Faxe me señaló a ella, que se me acercó y me tomó la mano derecha según la costumbre de mi pueblo, mirándome a la cara. —Oh Genly —dijo —, ¡no te reconocí! —Era raro escuchar una voz de mujer después de tanto tiempo. Los Otros salieron también de la nave, de acuerdo con mis consejos: en este momento cualquier signo de desconfianza hubiese humillado a la escolta karhidi, impugnando su Shifgredor Salieron de la nave, y saludaron a los karhíderos con una hermosa cortesía. Pero a mí todos me parecían extraños, hombres y mujeres, aunque los conocía bien. Las voces me sonaban raras: demasiado graves, demasiado agudas. Eran como una tropa de animales desconocidos, monos corpulentos de ojos inteligentes, todos ellos en celo, en kemmer… Me tomaban las manos, me tocaban, me abrazaban.

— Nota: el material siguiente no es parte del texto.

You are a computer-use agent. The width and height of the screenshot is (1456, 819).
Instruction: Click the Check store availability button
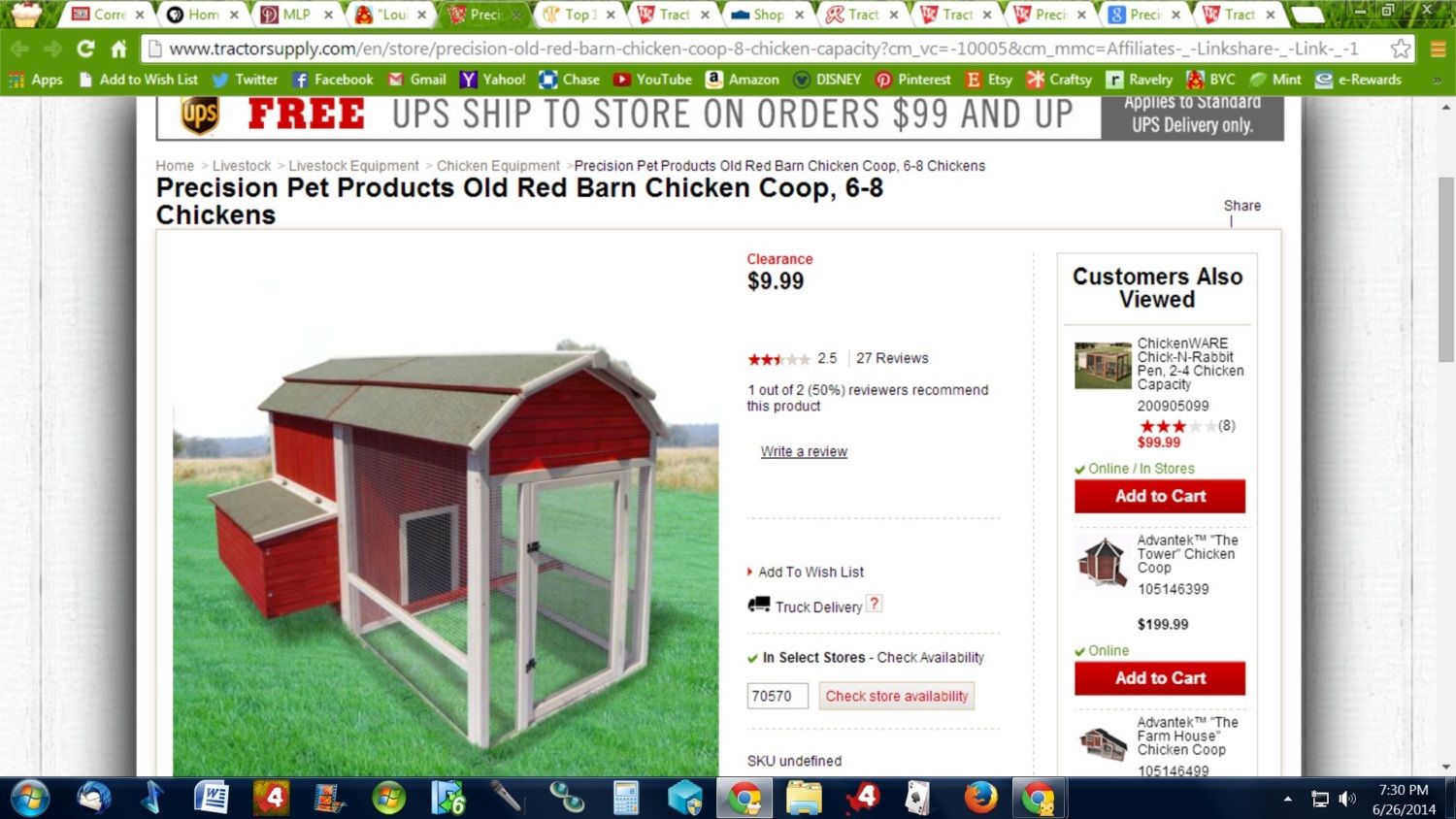[897, 696]
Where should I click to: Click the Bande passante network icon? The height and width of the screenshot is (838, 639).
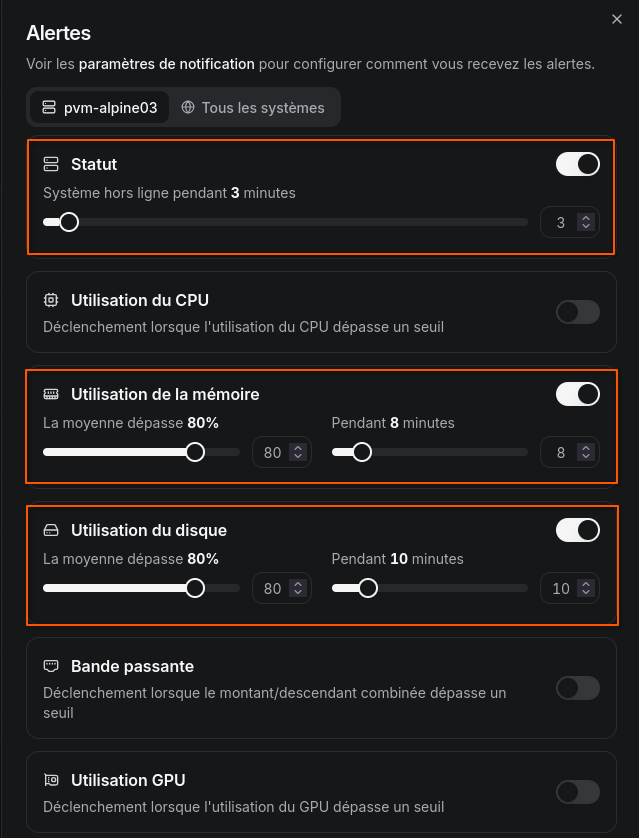coord(51,666)
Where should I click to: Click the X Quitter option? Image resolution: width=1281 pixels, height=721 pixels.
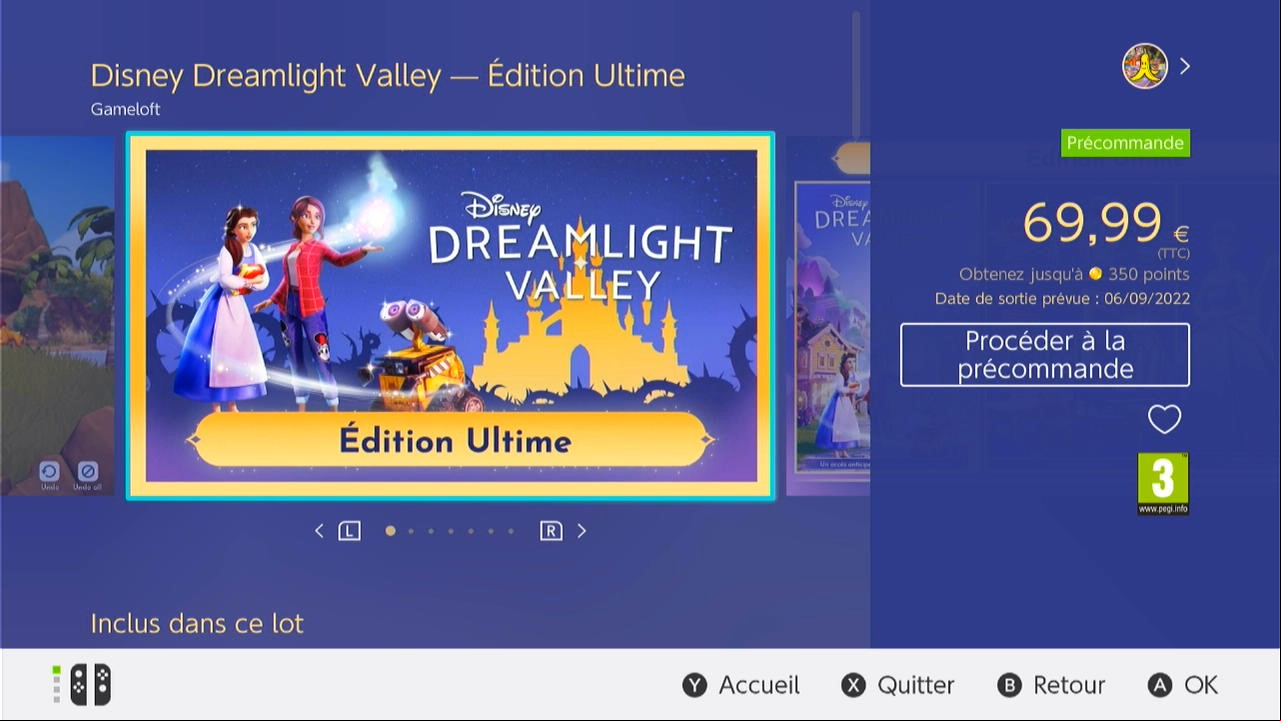point(897,685)
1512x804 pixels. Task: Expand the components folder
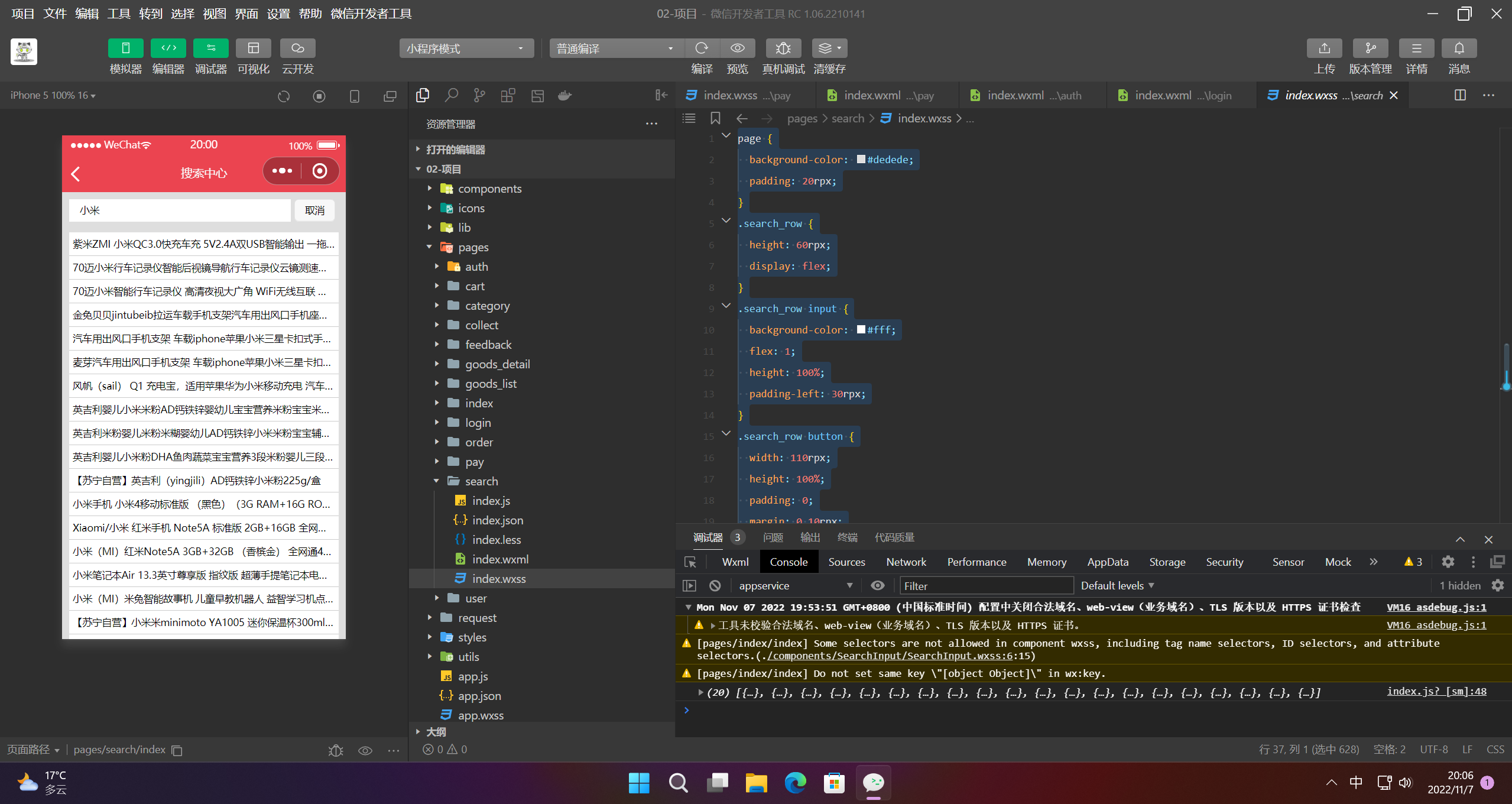point(489,189)
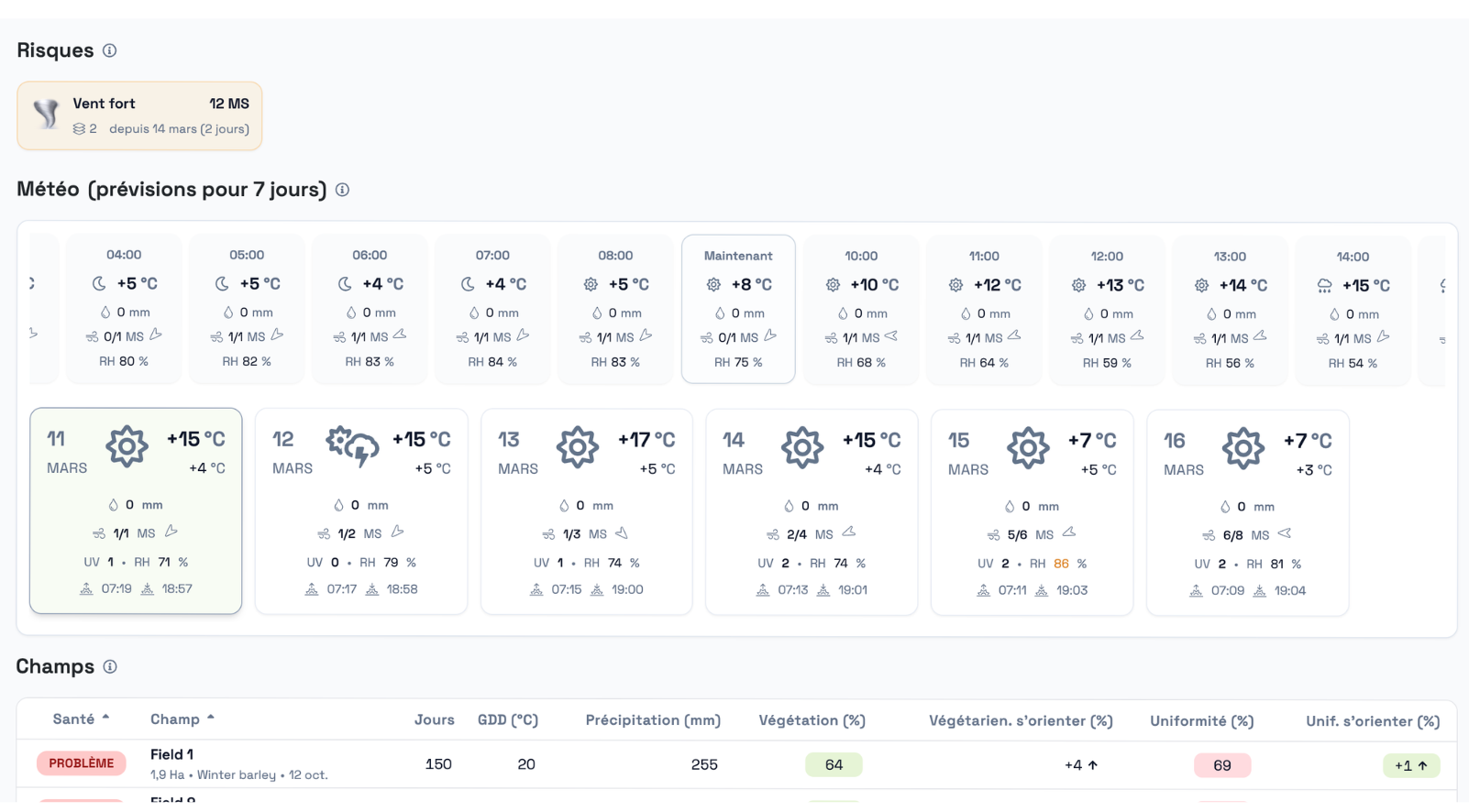Click the Uniformité (%) column header

[1201, 721]
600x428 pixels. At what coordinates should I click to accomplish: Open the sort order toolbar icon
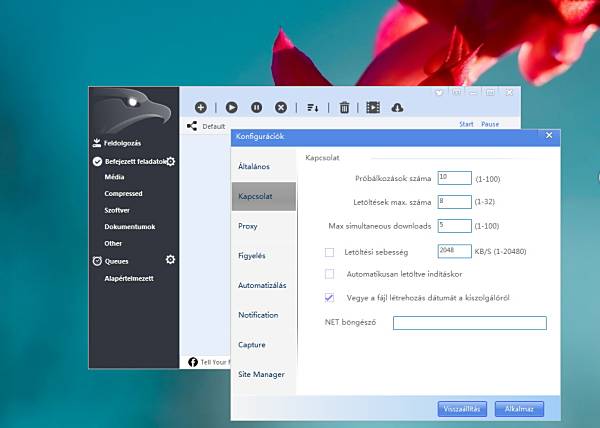point(312,107)
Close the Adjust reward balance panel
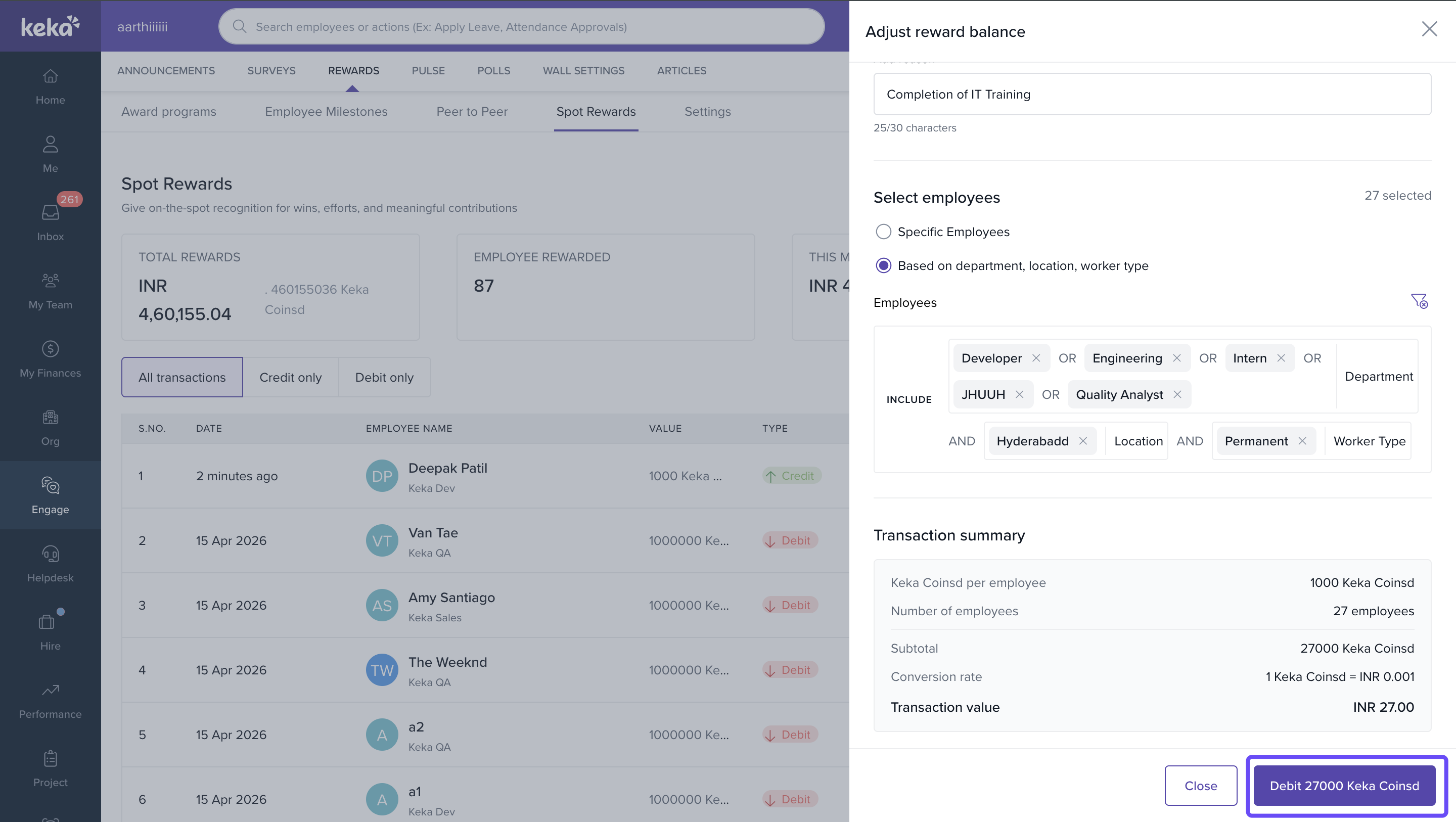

Conseguí dominarme, y decirles a Heo Hew y a Tulier lo que necesitaban saber con mayor urgencia acerca de la situación. Hablamos durante el viaje en trineo, de vuelta a Erhenrang. No obstante, cuando llegamos al palacio tuve que ir enseguida a mi albergue.

El médico de Sassinod entró a verme. La voz tranquila y la cara seria de este joven, no la cara de un hombre ni de una mujer, una cara humana, fueron para mi un alivio, algo familiar, adecuado. Pero luego de ordenarme que me fuera a la cama y de darme un tranquilizante suave, el médico me dijo: —He visto los Enviados compañeros de usted. Es maravilloso, la venida de hombres de las estrellas. ¡Y durante mi vida!

Allí estaba otra vez el deleite, el coraje, tan admirables en el espíritu karhidi —y en el espíritu humano —y aunque yo no pudiera compartirlos con él negarlos hubiese sido un acto innoble. Dije sin convicción, pero con una sinceridad absoluta: —Es también maravilloso para ellos, la venida un mundo nuevo, a una nueva humanidad.

Al final de la Primavera, en las Postrimerías de tuva, cuando las inundaciones del deshielo ya decrecían, y los viajes eran otra vez posibles, dejé mi pequeña embajada en Erhenrang y fui al este de vacaciones. La gente de la nave se había desparramado por todo el planeta. Como se nos había autorizado a utilizar las máquinas voladoras, Heo Hew y tres de los otros habían volado a Sid y el Archipiélago, naciones del hemisferio oceánico que yo había dejado de lado. Otros estaban en Orgoreyn, y dos, de mala gana, en Perunter donde el deshielo no comenzaba hasta después de tuva, y todo se vuelve a helar (dicen) una semana más tarde. Tulier y Ke´sta se las arreglaban bien en Erhenrang, y no tendrían problemas. No había prisa. Al fin y al cabo una nave que saliera en seguida del más próximo de los nuevos aliados de Invierno no podría llegar antes de diecisiete años de tiempo planetario. Invierno es un mundo marginal, en los límites de los planetas habitados.